- Born: Mainz
- Education: Max Planck Institute of Colloids and Interfaces École normale supérieure Pierre and Marie Curie University Lycée Buffon Lycée Henri-IV
- Scientific career
- Workplaces: Max Planck Institute of Colloids and Interfaces University of Freiburg Technische Universität Berlin
- Thesis: Reactive hard templating from carbon nitrides to metal nitrides (2008)

= Anna Fischer (scientist) =

German chemist (born 1981)

Anna Fischer (born 1981) is a German chemist who is a Professor of Nanomaterials at the University of Freiburg. Her research considers the development of nanomaterials for electrocatalysis.

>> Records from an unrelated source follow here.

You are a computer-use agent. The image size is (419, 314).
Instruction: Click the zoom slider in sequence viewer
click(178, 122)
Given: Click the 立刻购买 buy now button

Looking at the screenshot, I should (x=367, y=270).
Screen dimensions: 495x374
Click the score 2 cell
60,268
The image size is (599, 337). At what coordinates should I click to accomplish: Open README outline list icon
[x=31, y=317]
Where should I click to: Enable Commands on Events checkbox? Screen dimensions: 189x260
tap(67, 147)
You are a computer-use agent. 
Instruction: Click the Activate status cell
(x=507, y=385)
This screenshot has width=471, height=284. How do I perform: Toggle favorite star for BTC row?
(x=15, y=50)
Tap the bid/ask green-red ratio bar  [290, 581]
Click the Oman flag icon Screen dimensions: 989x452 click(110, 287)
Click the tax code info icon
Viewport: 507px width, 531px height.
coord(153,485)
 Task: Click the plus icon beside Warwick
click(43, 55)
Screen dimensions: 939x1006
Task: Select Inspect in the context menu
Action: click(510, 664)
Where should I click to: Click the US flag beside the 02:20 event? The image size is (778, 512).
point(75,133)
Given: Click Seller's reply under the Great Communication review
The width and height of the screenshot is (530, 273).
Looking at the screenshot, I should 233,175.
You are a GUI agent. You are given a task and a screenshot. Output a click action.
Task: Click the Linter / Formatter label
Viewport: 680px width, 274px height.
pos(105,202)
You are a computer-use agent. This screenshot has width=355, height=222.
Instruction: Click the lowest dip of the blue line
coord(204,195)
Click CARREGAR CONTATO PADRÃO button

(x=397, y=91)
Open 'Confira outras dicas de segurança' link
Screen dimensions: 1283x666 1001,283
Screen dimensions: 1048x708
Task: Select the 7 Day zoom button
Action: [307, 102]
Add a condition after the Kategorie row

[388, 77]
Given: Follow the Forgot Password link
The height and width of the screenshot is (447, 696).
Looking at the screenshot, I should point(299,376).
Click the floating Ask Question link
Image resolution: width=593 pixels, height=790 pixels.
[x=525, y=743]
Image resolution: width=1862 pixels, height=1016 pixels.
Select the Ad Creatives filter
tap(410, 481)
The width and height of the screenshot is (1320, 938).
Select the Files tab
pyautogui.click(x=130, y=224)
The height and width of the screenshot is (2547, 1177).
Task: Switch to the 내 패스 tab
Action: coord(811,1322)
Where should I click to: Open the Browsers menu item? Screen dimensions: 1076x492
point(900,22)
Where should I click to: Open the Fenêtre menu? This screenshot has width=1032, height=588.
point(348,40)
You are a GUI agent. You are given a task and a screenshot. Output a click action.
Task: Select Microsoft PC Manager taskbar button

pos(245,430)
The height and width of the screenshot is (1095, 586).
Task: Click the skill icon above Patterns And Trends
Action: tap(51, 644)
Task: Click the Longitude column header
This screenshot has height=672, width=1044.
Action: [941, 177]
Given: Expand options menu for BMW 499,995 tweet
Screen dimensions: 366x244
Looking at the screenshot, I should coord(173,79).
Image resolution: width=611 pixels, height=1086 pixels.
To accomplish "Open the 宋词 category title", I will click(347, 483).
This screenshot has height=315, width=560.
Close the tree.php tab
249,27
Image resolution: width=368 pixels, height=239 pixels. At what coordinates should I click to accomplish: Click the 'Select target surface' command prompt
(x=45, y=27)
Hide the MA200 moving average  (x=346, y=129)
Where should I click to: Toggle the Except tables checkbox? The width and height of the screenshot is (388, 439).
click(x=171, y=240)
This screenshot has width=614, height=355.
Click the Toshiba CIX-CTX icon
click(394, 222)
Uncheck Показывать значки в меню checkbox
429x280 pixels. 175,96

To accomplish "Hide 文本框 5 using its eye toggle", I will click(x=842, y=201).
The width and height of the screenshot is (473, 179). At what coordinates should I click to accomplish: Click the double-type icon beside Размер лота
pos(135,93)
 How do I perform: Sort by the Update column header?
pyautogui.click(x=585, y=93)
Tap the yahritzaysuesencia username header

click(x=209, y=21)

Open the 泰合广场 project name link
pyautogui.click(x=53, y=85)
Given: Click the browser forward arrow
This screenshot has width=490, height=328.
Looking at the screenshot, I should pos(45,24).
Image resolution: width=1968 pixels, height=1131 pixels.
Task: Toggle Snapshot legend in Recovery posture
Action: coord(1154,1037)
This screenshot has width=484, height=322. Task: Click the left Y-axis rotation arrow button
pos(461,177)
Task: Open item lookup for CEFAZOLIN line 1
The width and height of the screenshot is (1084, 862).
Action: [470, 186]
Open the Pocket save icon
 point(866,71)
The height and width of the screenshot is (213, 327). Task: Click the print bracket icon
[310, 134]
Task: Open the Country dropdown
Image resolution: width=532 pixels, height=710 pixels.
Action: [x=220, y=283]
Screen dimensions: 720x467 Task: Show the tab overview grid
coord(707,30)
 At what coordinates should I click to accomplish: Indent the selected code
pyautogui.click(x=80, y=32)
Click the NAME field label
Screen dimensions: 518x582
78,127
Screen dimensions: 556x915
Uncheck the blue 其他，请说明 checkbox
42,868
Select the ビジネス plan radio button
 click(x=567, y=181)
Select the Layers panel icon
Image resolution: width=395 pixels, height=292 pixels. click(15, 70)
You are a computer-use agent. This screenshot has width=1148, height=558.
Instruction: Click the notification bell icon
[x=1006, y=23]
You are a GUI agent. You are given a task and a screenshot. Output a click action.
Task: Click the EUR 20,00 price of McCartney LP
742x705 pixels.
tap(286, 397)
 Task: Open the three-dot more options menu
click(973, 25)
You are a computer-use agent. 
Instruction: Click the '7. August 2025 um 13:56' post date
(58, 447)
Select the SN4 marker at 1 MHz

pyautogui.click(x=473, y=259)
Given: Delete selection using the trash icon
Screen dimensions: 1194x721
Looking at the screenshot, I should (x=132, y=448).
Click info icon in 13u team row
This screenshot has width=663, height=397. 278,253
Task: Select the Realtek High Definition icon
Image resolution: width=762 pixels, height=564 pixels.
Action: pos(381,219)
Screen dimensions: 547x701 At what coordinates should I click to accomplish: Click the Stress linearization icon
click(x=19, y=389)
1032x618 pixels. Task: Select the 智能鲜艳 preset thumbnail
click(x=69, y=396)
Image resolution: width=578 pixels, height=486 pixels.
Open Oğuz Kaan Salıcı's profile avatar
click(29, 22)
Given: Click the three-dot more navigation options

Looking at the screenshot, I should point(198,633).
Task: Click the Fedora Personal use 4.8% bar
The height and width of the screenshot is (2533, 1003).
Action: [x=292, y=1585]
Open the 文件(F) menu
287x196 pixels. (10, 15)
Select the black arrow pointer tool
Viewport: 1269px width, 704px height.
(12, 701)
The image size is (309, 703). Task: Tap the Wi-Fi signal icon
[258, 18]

== Early life and education ==
Fischer was born in Mainz and attended high school at the Lycée Buffon and Lycée Henri-IV. She moved to the Pierre and Marie Curie University for her undergraduate studies, where she specialised in physics and chemistry. She completed her graduate degree at the École normale supérieure, where she studied molecular materials. Her thesis considered the development of mesoporous materials (SnO_{2} and TiO_{2}) using evaporation induced self assembly. She moved to the Max Planck Institute of Colloids and Interfaces for her doctoral research, where she created nanostructured metal nitrides through hard templating. She stayed at the Max Planck Institute of Colloids and Interfaces as a postdoctoral researcher, where she developed biominerals.

== Research and career ==
In 2009, Fischer was appointed as a group leader at Technische Universität Berlin. She was promoted to Professor of Inorganic Functional Materials at the University of Freiburg in 2014. She was elected Vice Chair of the German Chemical Society Chemistry and Energy Division in 2022.

In 2023, Fischer showcased redox polymer electrode materials for aluminium ion batteries. The polymer was based on phenothiazine, and achieved a record-breaking storage capacity.